Besides the person that leaves his phone number at a rapid fire “machine gun” pace on my voice mail, there are other annoying deviations.  One is the person that leaves his number and gives you the area code last or doesn’t give the area code at all. It’s up to me to figure it out!  Or the person that has created a new cadence for giving out his phone number, like two numbers at a time, such as 31-05-76-12-34.  This method will drive a sane person crazy in no time at all.

I have always been a big believer that everyone in the chamber office should be instructed how to answer phones and leave messages in the same manner.  If leaving a message, I would advise that the person:

·         state his name,

·         what chamber he is with,

·         then slowly give your return phone number (pretend you are writing it with your finger in mid-air as you record it),

·         your message/question,

·         a good time to return your call,

·         and then repeat your phone number again - slowly,

·         and don’t forget to say thanks.

That’s my opinion, I welcome yours.  Call and leave me a voice mail message at 916-930-1241.

(In this case, the opinions of the writer ARE endorsed by this editor. Thanks again to guest contributor Steve Snyder, Field Director of the California Chamber of Commerce and former President of the Tempe, Arizona Chamber of Commerce.)

 

CHAMBER ATMOSPHERE DEPT: : How would you like to run your Chamber from the imposing edifice shown above? The La Grange, Texas (home of the storied Chicken Ranch) Chamber of Commerce has this “pleasure.” This was the jail where the Burt Reynolds character kept the drunks and the bad guys. It was the last working community jail in Texas into the 80’s when it closed and sat empty for a number of years before the Chamber renovated it and took it over. They didn’t have to do much to the place. It is as solid as a jail! They added central air and heat, a new coat of interior paint, removed all but one of the cells (for show), put together an exhibit of jail memorabilia, and, of course, added indoor plumbing, including a washroom!

Executive Director Margo Johnson and her staff have run into only one problem since moving in: the jail is HAUNTED!

It is not just the bumps and sounds of the night. Desk drawers open and close on their own.

Pictures move from one area to another. Employees feel a tap on the shoulder, and no one is there. Because of this, Exec Margo discourages employees from working at night at the Chamber by themselves. They must be accompanied by someone working on the same floor.

When the original guest gets a little too active and disruptive, Margo will hold a family meeting. Just she and the original family members of the jail attend. Margo, in a calm and friendly voice, lets them know they are getting out of hand and requests them to cool it. She repeats that no-one in the present world means them harm, and that they should respect the current use of the jail by the Chamber.

It works….. for a while.

Jimmy and I worked with Margo and her wonderful volunteers on a small membership event in October. La Grange has less than 5000 population, in a rural area of south Texas. A number of family companies from San Antonio and Austin that want to get out of the hustle, bustle, and expense of the bigger cities and raise their kids in quieter and safer atmosphere are moving to La Grange. It was time for the La Grange Chamber to grow also. Not every event can be a 200 to 300 gain, and this one wasn’t. Only 88 new members this time, but the noise and the fun was the same as the bigger ones. The volunteers were terrific, as was the Chamber staff.
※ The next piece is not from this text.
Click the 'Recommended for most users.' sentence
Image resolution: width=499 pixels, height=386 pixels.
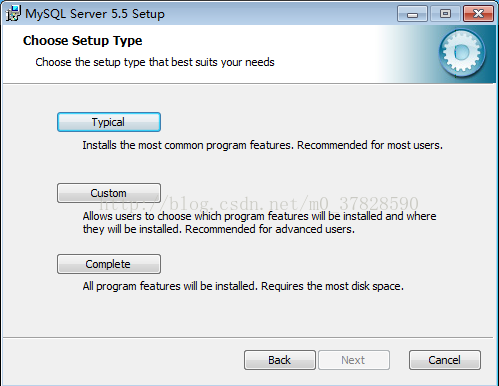370,145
But neither Jimmy nor I would stay there to work at night!

MALE VS FEMALE DEPT: The Washington Post postulated that English should have male and female nouns, and readers were asked to assign a gender to nouns of their choice and explain their reasons. These were the best submissions:

SWISS ARMY KNIFE— male, because even though it appears useful for a wide

variety of work, it spends most of its time just opening bottles.

KIDNEYS— female, because they always go to the bathroom in pairs.

PENLIGHT— male, because it can be turned on very easily but isn't very bright.

TIRE— male, because it goes bald and often is over-inflated.

HOT AIR BALLOON— male, because to get it to go anywhere you have to light a fire under it...and, of course, there's the hot air part.

SPONGES— female, because they are soft and squeezable and retain water.

WEB PAGE— female, because it is always getting hit on.

  COPIER— female, because....once turned off, it takes a while to warm up. Because it is an effective reproductive device when the right buttons are pushed and because it can wreak havoc when the wrong buttons are pushed.

ZIPLOC BAGS— male, because they hold everything in, but you can always see right through them.

SUBWAY— male, because it uses the same old lines to pick people up.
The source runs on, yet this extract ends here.